A sign in the midst of the jack pines said something about a Youth Conservation Project maybe twenty years ago (by the age of the sign) as part of a "jack pine forest rescue." Jack pine forest rescue would mainly consist of throwing a lit cigar butt out the window as you drove past, because jack pine is a fire tree. it burns like rocket fuel. It takes a fire, and a hot one, to even get jack pine cones to pop open and release the seeds. Then you see jack pine's one good point; it will grow like the weed it is in dead sand that's had all organic matter burned out of it.
Which might beg the question why anyone would bother to rescue a jack pine forest. The answer is the Kirtland's Warbler, a pretty little bird and a big troublemaker.
The Kirtland's Warbler nests only in northern lower Michigan, and only in jack pine forests. Not only that, only in recently-burned jack pine forests, such that the jack pines are still small. It's endangered because of its very limited habitat, all the more endangered because of course humans tend to want to put OUT the forest fires the Kirtland's depends upon.
It's also endangered because with farming cowbirds came into the area. They lay their eggs in the warblers' nests, becaue that's what cowbirds do. The warblers are completely unable to handle this form of parisitism, since in their natural habitat the cowbird was never present.
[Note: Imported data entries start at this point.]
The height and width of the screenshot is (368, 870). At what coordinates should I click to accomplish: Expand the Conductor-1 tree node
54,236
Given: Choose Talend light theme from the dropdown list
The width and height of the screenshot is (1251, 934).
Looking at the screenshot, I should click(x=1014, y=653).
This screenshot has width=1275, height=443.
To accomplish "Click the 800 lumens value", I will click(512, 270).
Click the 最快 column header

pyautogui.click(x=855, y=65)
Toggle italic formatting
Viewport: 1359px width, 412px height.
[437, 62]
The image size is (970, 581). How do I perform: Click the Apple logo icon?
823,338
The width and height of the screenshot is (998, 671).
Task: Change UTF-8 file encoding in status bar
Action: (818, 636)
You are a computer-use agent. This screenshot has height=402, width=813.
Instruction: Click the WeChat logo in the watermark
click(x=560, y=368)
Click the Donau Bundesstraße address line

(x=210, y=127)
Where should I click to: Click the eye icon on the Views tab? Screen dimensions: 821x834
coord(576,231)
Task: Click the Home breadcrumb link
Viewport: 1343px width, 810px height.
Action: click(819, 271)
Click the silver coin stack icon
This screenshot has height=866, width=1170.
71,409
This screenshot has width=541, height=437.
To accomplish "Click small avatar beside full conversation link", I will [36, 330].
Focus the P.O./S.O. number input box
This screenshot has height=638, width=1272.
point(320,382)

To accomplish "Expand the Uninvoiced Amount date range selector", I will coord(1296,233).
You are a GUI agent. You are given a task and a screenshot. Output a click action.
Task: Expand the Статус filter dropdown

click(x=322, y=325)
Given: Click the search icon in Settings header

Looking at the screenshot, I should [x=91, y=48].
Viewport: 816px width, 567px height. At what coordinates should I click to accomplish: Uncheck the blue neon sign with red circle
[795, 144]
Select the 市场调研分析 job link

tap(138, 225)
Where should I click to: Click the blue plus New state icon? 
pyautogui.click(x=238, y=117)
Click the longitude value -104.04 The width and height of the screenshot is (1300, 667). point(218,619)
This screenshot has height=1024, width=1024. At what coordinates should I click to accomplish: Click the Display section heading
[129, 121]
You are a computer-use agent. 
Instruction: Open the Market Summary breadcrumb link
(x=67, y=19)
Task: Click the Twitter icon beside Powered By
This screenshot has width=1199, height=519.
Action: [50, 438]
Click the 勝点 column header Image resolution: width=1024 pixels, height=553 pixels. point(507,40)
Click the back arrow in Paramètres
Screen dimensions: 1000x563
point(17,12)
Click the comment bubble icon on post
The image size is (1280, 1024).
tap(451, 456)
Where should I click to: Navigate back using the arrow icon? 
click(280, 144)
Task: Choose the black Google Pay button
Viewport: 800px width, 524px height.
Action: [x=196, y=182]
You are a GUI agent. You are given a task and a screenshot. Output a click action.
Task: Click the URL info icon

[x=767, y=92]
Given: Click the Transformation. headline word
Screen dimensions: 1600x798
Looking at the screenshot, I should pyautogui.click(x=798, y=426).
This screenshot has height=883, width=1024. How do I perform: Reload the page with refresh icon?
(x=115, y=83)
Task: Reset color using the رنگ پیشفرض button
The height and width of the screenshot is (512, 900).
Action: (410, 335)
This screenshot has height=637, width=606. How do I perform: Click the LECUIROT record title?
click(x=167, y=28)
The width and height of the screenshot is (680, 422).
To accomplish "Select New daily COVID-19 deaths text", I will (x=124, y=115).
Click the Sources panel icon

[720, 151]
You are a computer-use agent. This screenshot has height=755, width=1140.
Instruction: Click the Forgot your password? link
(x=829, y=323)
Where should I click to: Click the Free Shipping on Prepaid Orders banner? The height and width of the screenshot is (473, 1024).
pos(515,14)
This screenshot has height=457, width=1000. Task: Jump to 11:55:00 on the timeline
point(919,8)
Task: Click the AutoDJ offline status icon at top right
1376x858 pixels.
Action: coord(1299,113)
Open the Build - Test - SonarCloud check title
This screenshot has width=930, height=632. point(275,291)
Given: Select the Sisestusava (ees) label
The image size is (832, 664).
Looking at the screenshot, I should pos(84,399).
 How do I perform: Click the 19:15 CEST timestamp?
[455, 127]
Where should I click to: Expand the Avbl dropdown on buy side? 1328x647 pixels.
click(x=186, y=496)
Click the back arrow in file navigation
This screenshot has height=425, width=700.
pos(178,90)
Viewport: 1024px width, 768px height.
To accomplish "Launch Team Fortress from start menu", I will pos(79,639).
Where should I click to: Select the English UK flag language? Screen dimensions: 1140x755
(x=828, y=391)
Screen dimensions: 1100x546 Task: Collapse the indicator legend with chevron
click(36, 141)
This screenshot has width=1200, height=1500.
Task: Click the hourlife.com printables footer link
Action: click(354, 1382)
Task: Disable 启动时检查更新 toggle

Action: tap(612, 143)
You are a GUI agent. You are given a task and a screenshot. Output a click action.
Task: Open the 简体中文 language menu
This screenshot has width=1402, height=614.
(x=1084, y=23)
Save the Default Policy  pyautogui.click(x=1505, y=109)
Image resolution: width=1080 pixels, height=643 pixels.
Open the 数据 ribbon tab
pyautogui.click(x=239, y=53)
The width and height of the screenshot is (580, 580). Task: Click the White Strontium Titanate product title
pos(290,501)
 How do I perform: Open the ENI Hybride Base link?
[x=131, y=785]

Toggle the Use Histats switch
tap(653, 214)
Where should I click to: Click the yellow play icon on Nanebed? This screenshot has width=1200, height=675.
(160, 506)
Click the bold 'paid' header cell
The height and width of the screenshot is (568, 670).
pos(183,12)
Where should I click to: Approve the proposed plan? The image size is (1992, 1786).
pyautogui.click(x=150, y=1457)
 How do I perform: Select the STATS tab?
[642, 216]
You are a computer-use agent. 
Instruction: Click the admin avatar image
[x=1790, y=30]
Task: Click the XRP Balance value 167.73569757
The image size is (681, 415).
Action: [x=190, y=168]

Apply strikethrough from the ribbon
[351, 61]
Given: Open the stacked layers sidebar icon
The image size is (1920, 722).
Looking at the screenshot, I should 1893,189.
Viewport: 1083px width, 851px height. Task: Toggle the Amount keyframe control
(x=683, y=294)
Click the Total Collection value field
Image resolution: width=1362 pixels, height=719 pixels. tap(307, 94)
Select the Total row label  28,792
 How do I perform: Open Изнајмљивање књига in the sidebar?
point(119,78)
The Kirtland's is only a summer resident. It winters in the Bahamas. So, in short, it's dumb enough to insist on living in a disaster area any sane creature would leave; it's being anihillated by foreign competition; and every winter it flies away to warmer places. Naturally there's a move to make it Michigan's state bird, because it's the perfect avian symbol of Michigan's human inhabitants.
The crazy things I think about when I'm motoring along on North Down River Road. But ah, isn't that a great name? Some names speak poetry, and that name speaks poetry to me. Maybe not to you, but perhaps it doesn't take much to please me. Motorcycling down that road does please me-- jack pines or no jack pines.